You’re just straight up

You’re just straight up wrong.

No, you misunderstand me. I was over-broad, particularly with the use of the word "all." I'll clarify.

When I said "in this context" I was referring to the type of right that normally falls within the ambit of the so-called "right to privacy." Specifically, this particular class of rights is a form of protection from government interference.

I should have been more clear that I am distinguishing between:
(1) rights against the government and
(2) rights against other private persons.

The reason for this distinction should be obvious. The source of our rights against other persons is not the government. We are endowed with these rights by our Creator, as someone once said. They are not the gift of government. They exist before and apart from government. We create government to secure them, not to make them.

In contrast, the government's powers are (in early American Constitutional theory, at least) granted to it by the sovereign, independent people. As Mr. Hamilton was explaining above, we delegate these powers to governments, and whatever we reserve are rights. We thus have rights against the government precisely to the extent to which we do not grant it a power.

Now, whoever invented the phrase "right to privacy" did not seem to understand this basic structure of American government. The rights that fall within this concept consist of rights against government power -- the right to be free of laws regulating sexual conduct, abortion, etc. The so-called "right to privacy," therefore, is a right against the government, just like the right to be free of unreasonable search and seizure, the right to the free exercise of religion, etc. This group also includes the right to be free of arbitrary governmental action against us, which therefore includes the right to trial by jury, which may look like a right against another private person, but it is actually a right against the government, even though that governmental action is instigated by another private person in the context of a civil suit. (So, your first example is misplaced.)

The term "privacy" (as it is used in the context of the "right to privacy"), means nothing other than a generalized freedom from governmental action.

In that sense, ALL rights against the government are FORMS of "privacy!" The right to be free from government seizure of firearms, free from having troops quartered in our homes, to not be punished without specific trial procedures ... all of these are rights against the government. All of these are FORMS OF PRIVACY.

As I said, my disagreement with the idea of a "right to privacy" is that the term is stupid, meaningless, redundant, etc. If they wanted to call it a "right to sexual privacy," it might be a little better, but it would be better if the word "privacy" were removed altogether.

My larger point is that whatever the word "privacy" is meant to cover is already covered by the fundamental structure of a constitutional government.

But, the kind of people who toss the term "right to privacy" around also happen to be the same people (generally speaking) who also seem to reject the idea of a federal government of limited and enumerated powers (i.e., leftists and liberals). Why is that? Why do they so vigorously reject the idea of a federal government that was never granted the power to do 90% of what it does now?

> **Data excerpts**:
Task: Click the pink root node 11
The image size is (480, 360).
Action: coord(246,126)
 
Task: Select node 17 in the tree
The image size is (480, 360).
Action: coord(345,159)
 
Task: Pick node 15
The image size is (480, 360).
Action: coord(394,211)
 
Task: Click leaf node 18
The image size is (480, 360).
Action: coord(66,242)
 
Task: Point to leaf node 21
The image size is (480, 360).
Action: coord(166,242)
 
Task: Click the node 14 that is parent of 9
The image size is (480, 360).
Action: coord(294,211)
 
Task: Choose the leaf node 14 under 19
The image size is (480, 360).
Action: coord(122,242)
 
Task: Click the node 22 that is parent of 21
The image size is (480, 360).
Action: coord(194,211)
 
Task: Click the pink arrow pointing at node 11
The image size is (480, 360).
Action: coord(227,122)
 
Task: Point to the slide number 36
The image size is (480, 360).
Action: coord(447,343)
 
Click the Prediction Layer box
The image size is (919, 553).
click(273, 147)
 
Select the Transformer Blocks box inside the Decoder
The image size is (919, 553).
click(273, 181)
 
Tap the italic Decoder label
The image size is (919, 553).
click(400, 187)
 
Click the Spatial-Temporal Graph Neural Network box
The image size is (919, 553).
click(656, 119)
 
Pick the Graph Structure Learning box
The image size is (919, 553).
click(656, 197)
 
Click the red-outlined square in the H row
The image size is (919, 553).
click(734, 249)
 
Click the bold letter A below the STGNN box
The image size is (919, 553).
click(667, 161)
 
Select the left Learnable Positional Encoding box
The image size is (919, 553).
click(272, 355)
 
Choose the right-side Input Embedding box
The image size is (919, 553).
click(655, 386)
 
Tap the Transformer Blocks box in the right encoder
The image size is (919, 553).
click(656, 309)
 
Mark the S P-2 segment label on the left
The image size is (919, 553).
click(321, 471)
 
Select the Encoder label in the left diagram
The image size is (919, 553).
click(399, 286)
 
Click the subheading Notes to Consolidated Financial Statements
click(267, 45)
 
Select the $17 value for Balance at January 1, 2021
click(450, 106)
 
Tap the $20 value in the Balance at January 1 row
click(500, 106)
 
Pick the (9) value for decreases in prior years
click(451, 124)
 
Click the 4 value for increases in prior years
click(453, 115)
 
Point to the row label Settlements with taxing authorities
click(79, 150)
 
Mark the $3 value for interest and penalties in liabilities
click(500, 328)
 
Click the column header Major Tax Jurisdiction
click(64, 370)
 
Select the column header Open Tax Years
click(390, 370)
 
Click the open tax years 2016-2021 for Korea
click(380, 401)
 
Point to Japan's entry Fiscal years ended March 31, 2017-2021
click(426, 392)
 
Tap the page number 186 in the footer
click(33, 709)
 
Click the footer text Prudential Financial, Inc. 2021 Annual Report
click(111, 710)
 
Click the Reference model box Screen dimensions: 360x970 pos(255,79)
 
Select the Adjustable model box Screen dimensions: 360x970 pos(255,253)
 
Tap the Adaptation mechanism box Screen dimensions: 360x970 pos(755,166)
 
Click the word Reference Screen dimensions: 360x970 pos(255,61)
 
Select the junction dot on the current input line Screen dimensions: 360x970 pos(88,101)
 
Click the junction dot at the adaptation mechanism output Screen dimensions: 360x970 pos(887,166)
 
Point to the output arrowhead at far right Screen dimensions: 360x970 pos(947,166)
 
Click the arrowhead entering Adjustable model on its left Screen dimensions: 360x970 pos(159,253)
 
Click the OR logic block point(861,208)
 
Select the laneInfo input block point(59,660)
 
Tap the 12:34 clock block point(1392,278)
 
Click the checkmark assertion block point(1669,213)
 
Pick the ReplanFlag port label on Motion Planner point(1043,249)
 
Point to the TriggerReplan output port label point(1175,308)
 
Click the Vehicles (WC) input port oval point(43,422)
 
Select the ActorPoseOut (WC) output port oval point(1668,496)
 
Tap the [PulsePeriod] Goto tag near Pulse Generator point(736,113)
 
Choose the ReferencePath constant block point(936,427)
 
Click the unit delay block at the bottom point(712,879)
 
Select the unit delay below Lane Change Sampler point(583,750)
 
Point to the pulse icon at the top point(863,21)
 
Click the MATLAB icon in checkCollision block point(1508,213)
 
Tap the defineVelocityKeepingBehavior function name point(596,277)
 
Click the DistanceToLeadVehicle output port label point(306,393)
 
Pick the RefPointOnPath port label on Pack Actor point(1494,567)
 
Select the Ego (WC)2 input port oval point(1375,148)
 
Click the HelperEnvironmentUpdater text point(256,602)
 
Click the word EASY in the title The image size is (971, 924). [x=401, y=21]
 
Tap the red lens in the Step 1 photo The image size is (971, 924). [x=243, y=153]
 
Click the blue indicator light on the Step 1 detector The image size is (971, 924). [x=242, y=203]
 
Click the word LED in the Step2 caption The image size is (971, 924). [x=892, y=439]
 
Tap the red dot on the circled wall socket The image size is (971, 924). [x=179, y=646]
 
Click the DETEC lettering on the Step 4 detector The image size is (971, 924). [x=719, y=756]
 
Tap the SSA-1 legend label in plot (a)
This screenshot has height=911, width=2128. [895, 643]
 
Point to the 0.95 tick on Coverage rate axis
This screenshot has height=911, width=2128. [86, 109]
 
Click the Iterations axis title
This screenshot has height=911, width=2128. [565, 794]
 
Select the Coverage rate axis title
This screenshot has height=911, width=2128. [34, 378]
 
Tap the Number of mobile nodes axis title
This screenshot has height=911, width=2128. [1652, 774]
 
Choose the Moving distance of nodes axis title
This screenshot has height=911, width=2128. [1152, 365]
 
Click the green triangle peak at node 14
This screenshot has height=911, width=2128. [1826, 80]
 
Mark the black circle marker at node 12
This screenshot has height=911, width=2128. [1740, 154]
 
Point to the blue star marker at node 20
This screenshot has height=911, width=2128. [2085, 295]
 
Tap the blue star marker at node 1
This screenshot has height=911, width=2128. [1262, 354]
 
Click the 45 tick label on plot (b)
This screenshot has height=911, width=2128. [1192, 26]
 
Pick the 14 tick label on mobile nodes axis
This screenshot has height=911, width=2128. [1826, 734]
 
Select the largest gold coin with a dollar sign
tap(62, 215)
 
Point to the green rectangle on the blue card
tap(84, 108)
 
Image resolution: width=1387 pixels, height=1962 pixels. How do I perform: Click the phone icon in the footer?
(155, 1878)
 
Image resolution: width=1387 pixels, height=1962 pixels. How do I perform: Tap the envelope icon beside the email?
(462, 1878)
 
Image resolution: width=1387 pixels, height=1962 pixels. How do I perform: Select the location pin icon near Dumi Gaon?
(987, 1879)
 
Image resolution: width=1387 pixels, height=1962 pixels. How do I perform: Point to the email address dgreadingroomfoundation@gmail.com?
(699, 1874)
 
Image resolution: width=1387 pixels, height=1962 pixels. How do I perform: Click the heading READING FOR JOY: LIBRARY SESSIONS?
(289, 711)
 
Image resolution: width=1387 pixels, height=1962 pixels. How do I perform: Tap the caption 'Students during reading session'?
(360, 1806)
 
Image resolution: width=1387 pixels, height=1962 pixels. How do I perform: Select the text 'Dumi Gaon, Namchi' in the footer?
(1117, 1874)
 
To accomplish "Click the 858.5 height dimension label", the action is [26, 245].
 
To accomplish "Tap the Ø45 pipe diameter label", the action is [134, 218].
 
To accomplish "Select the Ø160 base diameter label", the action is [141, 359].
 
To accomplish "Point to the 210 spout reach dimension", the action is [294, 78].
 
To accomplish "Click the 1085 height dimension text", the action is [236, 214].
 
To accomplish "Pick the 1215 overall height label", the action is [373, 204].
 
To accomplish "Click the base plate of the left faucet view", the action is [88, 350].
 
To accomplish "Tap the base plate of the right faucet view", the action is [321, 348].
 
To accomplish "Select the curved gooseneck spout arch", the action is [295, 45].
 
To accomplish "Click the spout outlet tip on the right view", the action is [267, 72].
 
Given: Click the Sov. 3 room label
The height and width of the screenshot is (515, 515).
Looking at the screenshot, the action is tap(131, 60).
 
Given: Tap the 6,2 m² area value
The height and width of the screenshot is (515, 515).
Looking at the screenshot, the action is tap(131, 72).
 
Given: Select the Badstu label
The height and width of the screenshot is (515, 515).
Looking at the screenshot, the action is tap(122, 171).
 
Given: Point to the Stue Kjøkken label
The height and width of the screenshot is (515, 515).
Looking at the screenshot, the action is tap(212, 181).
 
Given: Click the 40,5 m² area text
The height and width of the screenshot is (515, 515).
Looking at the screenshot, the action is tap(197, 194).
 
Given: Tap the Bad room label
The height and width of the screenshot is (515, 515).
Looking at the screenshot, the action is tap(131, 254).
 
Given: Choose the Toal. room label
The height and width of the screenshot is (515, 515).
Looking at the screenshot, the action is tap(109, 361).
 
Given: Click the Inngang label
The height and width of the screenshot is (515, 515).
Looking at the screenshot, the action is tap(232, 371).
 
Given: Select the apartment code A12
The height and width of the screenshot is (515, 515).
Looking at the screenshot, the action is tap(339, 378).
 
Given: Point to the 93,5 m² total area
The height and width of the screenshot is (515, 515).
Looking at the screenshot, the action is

> **Stated task A**: In the text on the right to privacy, what does the word "privacy" mean as used in the phrase "right to privacy"?
> **Stated task B**: Continue the text on the right to privacy from where it stops.

> **Output A**: It means nothing other than a generalized freedom from governmental action.

> **Output B**:
Because they are the poltitical beneficiaries of those governmental functions. If we simply respected the idea of a government that has no power except those that were expressly granted, then the New Deal would be eradicated, the Great Society too, etc. States would have a great deal more power than they do now. This all goes against the left-liberal agenda.

If the left-liberals advocated a government of limited and enumerated powers (i.e., reading the Constitution as it actually is, not as they'd like it to be), then they would not need the idea of a "right to privacy." They would be able to merely point to the Constitution, show that there is no power granted to regulate such matters, and that would be the sum total of the argument. They don't do this because that would also undermine everything else on their agenda, particularly as to economic matters. So, they invent and rely on the vague, meaningless term "right to privacy" in order to make up for this deficiency.

That's as "straight up" as I can be, Josh.

Funny about the 9th

Funny about the 9th amendment. "The enumeration in the Constitution, of certain rights, shall not be construed to deny or disparage others retained by the people". It say nothing.

What are those right that the people retain even thought not explicitly protected by the Bill of Rights, who will decided? It all end up being judges and elected officials pushing as far as they can and avoid a popular revolt at the same time.

So yes the people and state do have rights that is not articulated in the Bill of Right but these rights only exist as long as people willing no tolerate it infringement by not electing any officials that would infringe on these undeclare rights. That what we have elected official for. Every law created is a reduction in rights.

What are those right that

What are those right that the people retain even thought not explicitly protected by the Bill of Rights, who will decided? It all end up being judges and elected officials pushing as far as they can and avoid a popular revolt at the same time.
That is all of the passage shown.